Psicoterapia

Porque o sistema multiaxial de diagnósticos é ultrapassado

Saiba como esse método funciona e porque caiu em desuso.

Porque o Sistema Multiaxial de Diagnósticos é Ultrapassado

O sistema mais comum para diagnóstico de transtornos psiquiátricos é o Manual Diagnóstico e Estatístico de Transtornos Mentais (DSM-5), atualmente na 5ª edição.

Embora a revisão anterior do DSM, o DSM-IV, utilizasse diagnósticos multiaxiais, a edição mais nova abandonou esse sistema.

O que são os 5 eixos do diagnóstico multiaxial?

No sistema do DSM-IV-TR (uma atualização dentro da 4ª edição), um indivíduo era diagnosticado em 5 domínios, ou eixos, diferentes. Acreditava-se que esse modelo oferecia mais detalhes.

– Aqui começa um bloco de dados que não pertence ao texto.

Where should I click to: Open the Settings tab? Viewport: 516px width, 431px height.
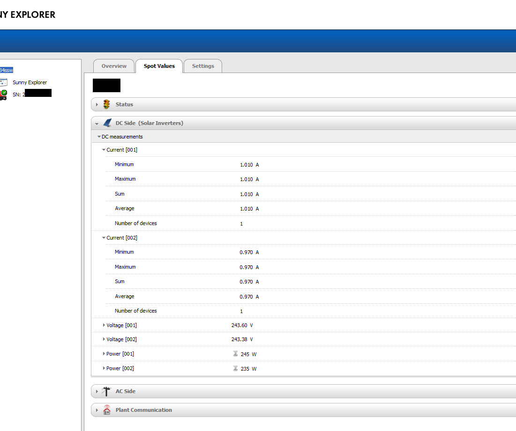[x=203, y=66]
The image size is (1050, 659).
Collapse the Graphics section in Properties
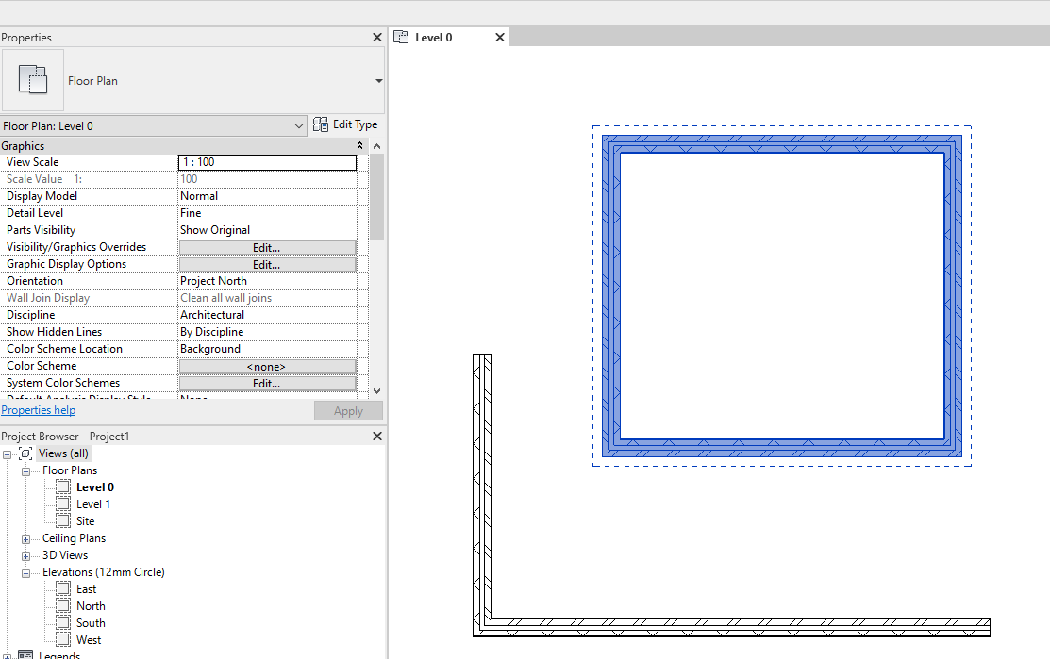pos(359,145)
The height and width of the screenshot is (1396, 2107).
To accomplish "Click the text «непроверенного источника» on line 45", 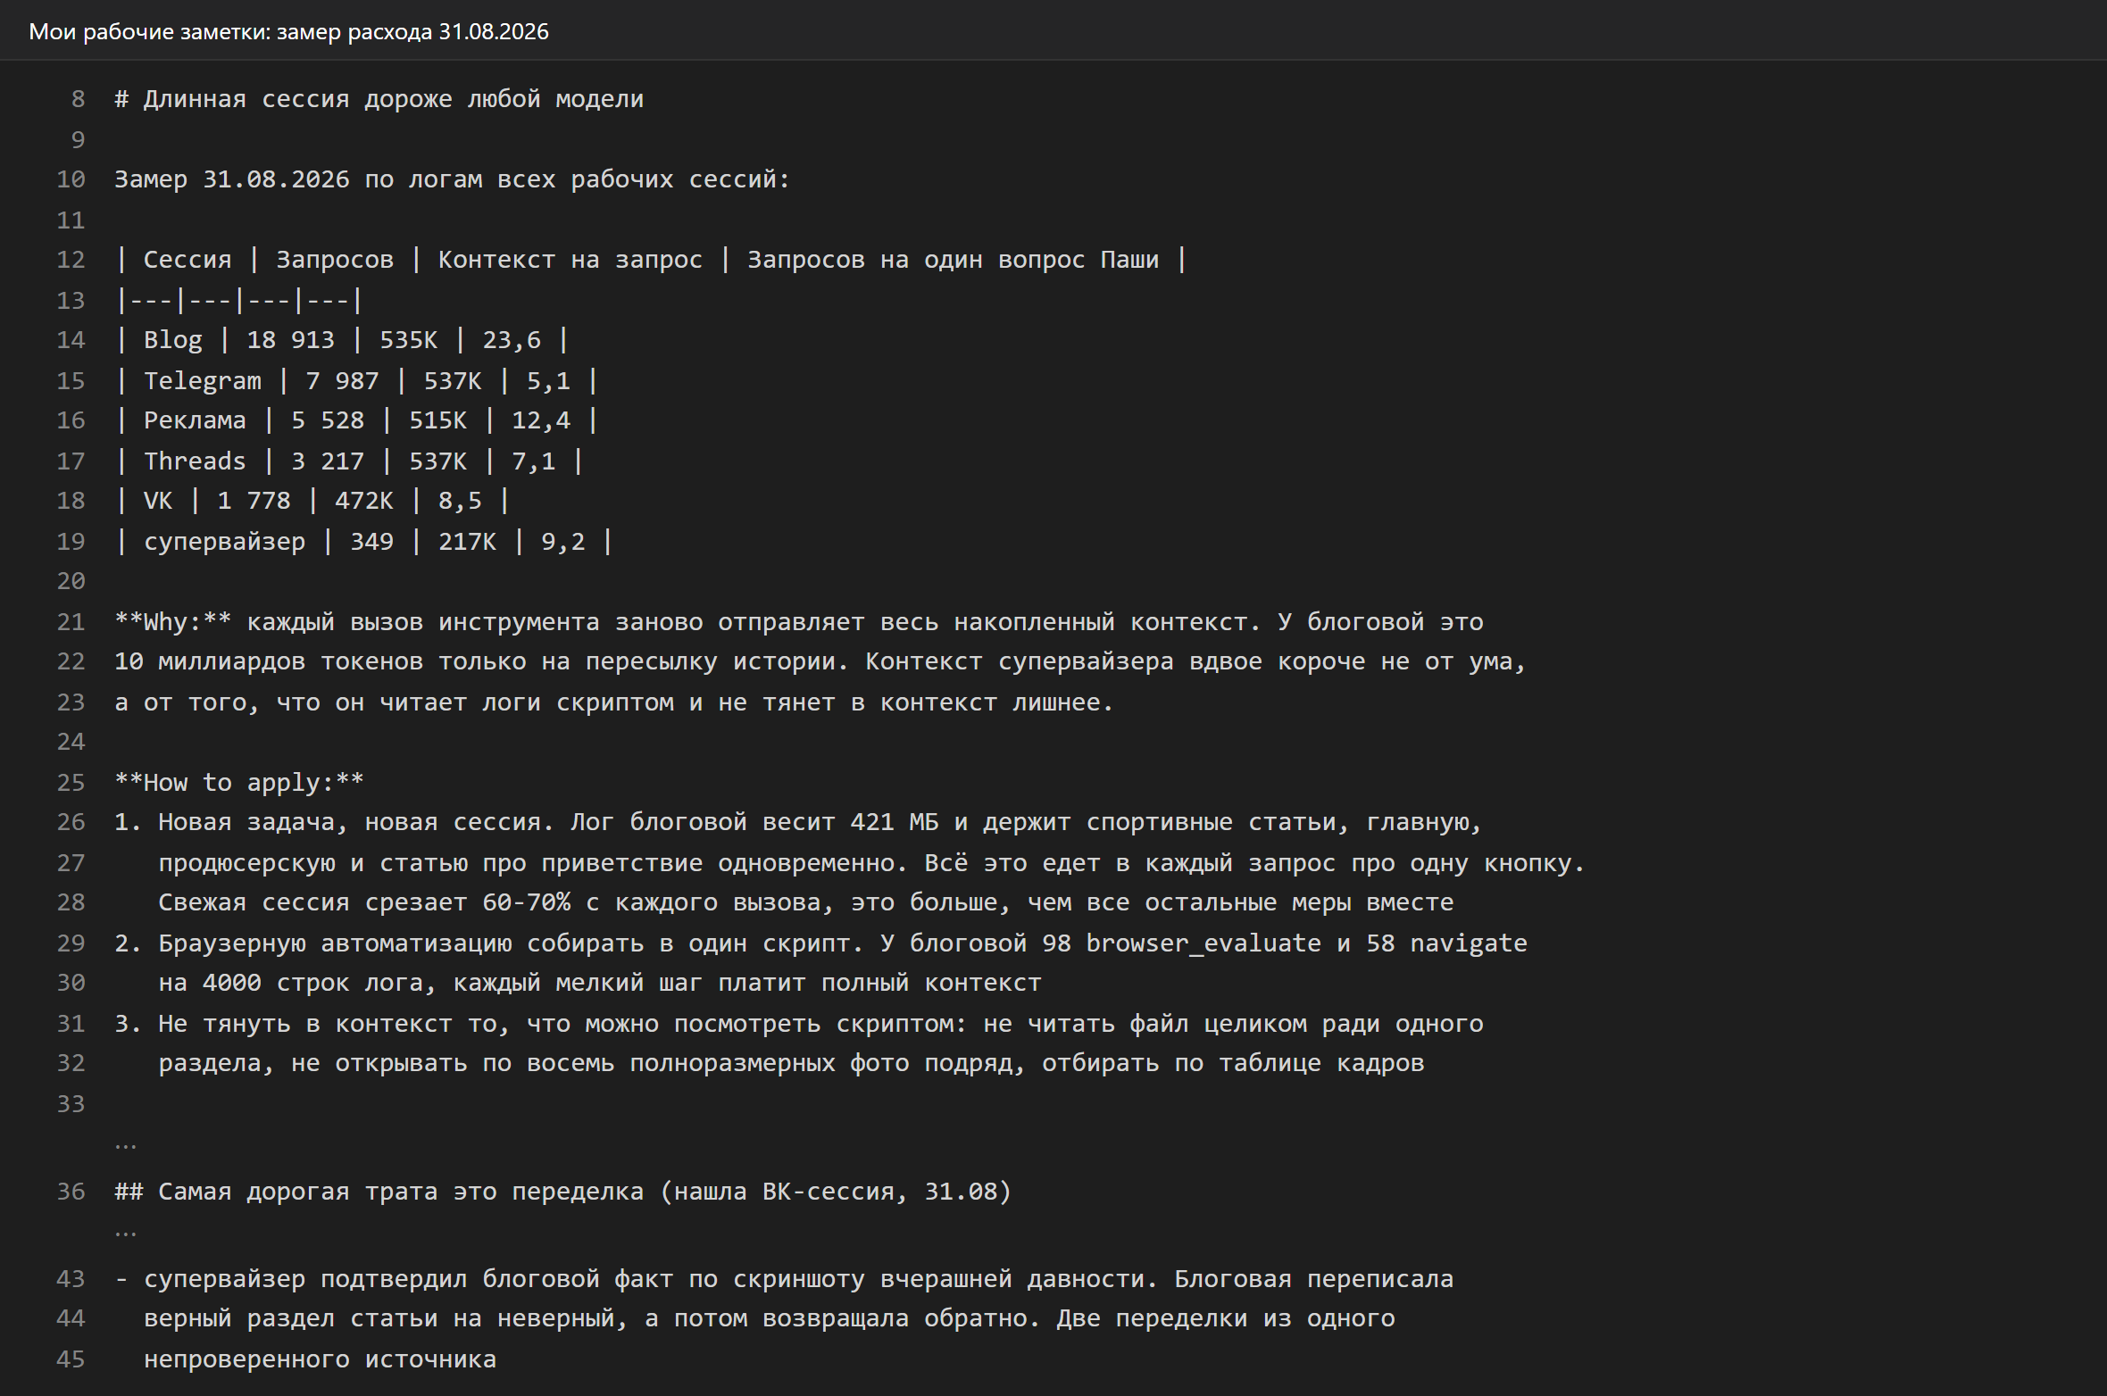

Em um sistema de eixo único, como o DSM-5, o diagnóstico ocorre em apenas um domínio.

Eixo I: Transtornos clínicos

Transtornos psiquiátricos maiores eram diagnosticados no eixo 1. Nessa categoria estavam os distúrbios que vêm à mente quando você pensa em diagnóstico psiquiátrico. Por exemplo, transtorno depressivo maior e transtorno de estresse pós-traumático (TEPT) estavam enquadrados no Eixo I.

Transtornos de aprendizado e deficiências de desenvolvimento, como o transtorno autista, também eram enquadradas nesse eixo.

O Eixo I era reservado para transtornos maiores que eram considerados episódicos, ou seja, que têm um início claro e períodos de remissão e recuperação. Esse, porém, não era o caso para todos os transtornos desse eixo. Os transtornos autistas, por exemplo, não são episódicos.

Eixo II: Transtornos de personalidade e retardo mental

O Eixo II também incluía algumas condições que consideramos transtornos psiquiátricos, mas esses eram vistos como transtornos de longa duração, manifestados antes dos 18 anos, geralmente.

Os transtornos de personalidade são padrões de pensamento invasivos e de longa duração que costumam aparecer antes dos 18 anos, mas frequentemente são diagnosticados depois dessa idade. Essas condições não são vistas como episódicas, mas como estáveis e crônicas.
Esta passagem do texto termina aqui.